S’éveille la cité plus fraîche et plus active.
Les joyeux artisans, par le coq avertis,
Entonnent leurs chansons au bruit de leurs outils ;
Les voisins, s’abordant de paroles amies,
S’égayent à frapper aux maisons endormies.
Sur la place déjà les marchands étrangers
Abreuvent les chameaux de leurs faix déchargés.
La serpe en mains, plusieurs vont voir, de l’œil du maître,
Leur vigne et leur froment qu’il faut cueillir peut-être ;
D’autres, se disputant sur leurs droits indécis,
Font parler les vieillards près de la porte assis ;
Deux longs flots de passants se croisent sous son arche :
Le gain ou le plaisir aiguillonne leur marche.
Or, cherchant la douleur, son but et son devoir,
Jésus ceignit ses reins et sortit sans les voir.
Le matin, colorant les gazons qu’il arrose,
Faisait tout verdoyer dans une vapeur rose.
Nul vent lourd et poudreux ne ternissait encor
Les bois tout d’émeraude et les froments tout d’or.
L’air se peuplait d’oiseaux.
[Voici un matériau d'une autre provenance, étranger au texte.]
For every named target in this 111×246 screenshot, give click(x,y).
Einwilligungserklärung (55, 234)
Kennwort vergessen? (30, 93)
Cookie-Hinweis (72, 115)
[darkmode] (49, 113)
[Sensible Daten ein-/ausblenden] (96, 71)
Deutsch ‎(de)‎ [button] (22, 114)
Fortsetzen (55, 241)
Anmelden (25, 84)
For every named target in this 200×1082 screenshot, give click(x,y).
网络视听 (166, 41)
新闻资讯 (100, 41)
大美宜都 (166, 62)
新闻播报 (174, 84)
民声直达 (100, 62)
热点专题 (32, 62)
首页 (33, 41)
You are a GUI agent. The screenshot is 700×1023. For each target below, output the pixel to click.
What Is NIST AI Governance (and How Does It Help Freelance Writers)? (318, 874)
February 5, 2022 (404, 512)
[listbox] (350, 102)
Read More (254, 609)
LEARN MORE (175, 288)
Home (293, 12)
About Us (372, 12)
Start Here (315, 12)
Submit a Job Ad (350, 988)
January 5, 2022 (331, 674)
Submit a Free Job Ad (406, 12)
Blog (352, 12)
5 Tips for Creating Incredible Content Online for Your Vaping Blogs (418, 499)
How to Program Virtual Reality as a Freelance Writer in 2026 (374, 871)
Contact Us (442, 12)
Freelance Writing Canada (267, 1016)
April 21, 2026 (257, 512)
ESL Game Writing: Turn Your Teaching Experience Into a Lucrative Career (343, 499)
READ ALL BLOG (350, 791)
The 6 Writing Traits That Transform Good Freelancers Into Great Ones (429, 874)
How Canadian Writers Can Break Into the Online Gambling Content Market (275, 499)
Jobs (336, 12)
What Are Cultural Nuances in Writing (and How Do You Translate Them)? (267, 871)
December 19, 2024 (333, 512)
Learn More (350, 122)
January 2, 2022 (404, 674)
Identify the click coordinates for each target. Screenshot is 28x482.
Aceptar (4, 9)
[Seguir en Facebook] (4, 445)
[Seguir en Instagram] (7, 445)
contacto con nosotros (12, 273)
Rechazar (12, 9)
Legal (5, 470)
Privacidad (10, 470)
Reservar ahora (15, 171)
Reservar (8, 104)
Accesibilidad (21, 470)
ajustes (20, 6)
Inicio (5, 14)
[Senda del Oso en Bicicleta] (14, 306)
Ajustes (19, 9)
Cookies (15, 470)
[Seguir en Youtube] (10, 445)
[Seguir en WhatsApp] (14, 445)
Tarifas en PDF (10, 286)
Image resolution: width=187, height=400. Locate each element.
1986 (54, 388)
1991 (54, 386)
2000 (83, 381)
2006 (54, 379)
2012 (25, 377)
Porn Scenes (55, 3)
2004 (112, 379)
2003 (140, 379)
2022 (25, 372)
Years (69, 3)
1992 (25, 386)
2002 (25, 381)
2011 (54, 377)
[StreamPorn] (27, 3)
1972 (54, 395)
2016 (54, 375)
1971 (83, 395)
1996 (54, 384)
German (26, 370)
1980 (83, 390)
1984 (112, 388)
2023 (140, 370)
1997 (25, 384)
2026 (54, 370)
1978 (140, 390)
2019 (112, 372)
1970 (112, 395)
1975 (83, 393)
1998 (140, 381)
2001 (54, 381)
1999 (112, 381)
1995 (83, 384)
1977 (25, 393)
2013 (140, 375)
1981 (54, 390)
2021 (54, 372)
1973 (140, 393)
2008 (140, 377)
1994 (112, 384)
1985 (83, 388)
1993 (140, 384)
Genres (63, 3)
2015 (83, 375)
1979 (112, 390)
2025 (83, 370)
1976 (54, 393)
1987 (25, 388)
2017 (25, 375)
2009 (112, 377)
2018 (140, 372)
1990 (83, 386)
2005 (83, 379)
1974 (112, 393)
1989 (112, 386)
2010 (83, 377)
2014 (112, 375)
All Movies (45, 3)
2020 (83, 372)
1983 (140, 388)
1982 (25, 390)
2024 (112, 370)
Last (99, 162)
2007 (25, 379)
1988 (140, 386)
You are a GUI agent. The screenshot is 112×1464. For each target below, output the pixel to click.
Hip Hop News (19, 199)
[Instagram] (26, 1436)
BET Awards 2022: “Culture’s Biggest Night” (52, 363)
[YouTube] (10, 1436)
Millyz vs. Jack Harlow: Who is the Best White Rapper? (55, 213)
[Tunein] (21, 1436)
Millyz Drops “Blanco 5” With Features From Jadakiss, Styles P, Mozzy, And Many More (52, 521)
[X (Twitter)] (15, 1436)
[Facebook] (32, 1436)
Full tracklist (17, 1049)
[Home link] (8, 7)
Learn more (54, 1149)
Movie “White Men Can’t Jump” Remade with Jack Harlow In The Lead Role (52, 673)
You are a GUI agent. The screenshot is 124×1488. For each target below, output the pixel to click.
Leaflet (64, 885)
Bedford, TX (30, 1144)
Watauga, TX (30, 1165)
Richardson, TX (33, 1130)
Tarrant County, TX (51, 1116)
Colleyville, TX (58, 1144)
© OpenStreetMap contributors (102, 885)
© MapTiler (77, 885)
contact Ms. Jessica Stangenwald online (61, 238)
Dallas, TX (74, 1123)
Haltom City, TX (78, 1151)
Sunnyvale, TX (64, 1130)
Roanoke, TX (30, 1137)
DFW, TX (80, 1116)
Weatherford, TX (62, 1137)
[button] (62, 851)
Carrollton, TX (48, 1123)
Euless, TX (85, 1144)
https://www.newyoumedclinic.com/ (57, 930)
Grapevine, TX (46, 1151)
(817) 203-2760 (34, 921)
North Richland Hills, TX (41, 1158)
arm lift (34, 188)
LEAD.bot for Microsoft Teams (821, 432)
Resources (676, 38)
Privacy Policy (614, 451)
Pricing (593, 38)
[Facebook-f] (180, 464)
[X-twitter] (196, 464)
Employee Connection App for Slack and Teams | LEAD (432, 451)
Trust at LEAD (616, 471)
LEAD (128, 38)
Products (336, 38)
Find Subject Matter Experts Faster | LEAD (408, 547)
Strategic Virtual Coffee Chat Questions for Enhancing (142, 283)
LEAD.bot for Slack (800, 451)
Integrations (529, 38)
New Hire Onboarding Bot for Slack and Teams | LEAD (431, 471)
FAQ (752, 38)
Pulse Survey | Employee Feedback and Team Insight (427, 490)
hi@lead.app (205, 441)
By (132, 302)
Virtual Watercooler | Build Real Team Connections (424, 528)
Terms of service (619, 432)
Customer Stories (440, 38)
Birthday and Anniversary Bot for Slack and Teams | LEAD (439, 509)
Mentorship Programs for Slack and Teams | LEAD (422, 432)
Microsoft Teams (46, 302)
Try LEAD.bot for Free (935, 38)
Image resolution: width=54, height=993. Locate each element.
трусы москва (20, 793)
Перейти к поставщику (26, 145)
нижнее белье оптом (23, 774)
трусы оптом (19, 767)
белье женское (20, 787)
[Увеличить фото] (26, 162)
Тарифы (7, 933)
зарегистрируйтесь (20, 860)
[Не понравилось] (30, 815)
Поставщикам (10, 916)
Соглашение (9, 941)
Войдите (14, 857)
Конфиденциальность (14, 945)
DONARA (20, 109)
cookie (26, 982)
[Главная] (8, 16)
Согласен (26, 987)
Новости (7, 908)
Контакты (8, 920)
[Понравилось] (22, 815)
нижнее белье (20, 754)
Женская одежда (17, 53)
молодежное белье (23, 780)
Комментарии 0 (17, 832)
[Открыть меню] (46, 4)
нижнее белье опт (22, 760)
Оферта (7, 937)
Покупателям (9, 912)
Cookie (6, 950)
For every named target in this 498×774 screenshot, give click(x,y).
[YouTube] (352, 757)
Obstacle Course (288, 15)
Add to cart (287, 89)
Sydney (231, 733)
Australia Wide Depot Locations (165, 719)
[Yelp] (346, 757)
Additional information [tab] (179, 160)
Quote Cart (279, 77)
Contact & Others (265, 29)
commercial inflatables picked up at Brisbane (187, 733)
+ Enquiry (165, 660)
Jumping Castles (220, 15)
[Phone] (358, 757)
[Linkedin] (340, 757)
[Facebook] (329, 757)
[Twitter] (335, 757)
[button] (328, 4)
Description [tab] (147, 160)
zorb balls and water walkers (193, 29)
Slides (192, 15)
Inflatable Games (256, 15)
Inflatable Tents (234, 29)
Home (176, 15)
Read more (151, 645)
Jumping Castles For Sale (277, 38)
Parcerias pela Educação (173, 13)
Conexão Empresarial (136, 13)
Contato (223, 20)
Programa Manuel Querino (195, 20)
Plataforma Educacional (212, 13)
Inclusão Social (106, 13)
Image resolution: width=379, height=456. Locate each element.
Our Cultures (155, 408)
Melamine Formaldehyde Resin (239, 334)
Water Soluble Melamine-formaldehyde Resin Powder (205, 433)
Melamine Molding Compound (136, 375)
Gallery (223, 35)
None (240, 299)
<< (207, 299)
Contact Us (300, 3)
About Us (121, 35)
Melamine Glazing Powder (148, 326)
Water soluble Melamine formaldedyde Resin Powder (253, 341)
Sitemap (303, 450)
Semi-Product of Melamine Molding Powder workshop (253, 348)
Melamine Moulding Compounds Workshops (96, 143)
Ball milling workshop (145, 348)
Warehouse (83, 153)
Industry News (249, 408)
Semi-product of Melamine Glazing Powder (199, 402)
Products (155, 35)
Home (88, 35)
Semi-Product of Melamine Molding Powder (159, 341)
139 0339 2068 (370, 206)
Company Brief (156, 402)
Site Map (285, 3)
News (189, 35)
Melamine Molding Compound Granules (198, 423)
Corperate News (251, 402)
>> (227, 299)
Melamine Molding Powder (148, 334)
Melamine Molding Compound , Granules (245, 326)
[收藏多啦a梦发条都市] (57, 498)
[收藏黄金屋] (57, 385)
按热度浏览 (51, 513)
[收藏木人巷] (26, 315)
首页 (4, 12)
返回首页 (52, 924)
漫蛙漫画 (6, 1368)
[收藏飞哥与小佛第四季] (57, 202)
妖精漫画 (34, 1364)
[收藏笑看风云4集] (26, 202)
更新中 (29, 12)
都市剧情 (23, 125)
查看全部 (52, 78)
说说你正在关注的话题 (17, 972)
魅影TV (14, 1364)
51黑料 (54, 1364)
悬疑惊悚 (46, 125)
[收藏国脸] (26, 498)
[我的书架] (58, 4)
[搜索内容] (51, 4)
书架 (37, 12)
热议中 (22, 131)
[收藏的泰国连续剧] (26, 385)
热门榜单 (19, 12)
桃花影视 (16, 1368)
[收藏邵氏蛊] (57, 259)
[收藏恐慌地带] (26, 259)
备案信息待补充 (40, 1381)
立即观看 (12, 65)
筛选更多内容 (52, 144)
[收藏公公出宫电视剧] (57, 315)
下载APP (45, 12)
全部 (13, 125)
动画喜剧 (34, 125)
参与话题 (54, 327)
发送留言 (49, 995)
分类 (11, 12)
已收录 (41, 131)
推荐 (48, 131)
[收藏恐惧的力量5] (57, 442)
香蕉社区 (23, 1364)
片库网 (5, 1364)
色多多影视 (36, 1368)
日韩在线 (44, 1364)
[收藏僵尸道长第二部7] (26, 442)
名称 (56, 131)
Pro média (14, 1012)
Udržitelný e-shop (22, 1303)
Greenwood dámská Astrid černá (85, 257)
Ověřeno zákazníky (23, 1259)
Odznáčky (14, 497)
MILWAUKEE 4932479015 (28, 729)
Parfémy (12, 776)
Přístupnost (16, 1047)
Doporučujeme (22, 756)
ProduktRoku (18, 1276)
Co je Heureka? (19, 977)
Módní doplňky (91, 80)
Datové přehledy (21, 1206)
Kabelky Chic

Fraîche, embaumée et tendre,
La campagne invitait le cœur à s’y répandre.
C’était la fenaison ; et du labeur commun
Le fardeau partagé s’allégeait pour chacun.
Mille fleurs, qu’avec l’herbe abattent les faucilles,
Se nouaient en couronne au front des jeunes filles ;
Les faucheurs excités redoublaient à leurs chants.
Tout transforme en plaisir le saint travail des champs,
Où l’invisible nœud des douces sympathies
Lie en gerbes, souvent, les âmes assorties.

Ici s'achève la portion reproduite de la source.